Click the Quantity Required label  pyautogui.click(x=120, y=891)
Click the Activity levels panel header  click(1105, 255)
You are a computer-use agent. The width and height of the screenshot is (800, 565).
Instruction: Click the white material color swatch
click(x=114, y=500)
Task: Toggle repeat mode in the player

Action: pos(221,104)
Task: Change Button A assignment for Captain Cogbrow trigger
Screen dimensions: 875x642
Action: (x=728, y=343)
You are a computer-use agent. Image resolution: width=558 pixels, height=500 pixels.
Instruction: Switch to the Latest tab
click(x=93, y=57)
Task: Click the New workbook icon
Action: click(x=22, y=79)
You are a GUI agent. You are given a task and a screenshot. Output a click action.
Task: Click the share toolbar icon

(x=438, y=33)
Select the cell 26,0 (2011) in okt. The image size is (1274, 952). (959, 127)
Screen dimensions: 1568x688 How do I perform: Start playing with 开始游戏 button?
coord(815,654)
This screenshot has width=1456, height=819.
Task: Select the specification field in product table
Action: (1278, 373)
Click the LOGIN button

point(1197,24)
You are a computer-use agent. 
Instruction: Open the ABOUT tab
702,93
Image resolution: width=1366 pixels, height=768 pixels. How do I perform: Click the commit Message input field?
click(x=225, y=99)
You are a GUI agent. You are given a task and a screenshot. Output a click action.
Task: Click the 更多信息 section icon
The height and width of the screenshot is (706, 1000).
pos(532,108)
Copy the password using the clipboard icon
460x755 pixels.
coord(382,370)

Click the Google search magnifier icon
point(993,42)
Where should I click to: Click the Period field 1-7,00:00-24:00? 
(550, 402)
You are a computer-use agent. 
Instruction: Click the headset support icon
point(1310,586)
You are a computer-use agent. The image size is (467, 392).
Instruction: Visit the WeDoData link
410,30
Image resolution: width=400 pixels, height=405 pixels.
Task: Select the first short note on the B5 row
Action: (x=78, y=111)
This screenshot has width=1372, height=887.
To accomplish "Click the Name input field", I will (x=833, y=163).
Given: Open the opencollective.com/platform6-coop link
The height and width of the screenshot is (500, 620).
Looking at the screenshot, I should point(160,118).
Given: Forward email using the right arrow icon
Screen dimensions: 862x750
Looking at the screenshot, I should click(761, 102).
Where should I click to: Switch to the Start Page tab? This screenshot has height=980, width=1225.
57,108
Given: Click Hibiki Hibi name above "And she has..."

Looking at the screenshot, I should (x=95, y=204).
#####
Exercise ->
Whenever a line in the listing above includes the word "size", return that line.

Response below ->
Select the cell 26,0 (2011) in okt. The image size is (1274, 952). (959, 127)
You are a computer-use agent. The image size is (467, 392).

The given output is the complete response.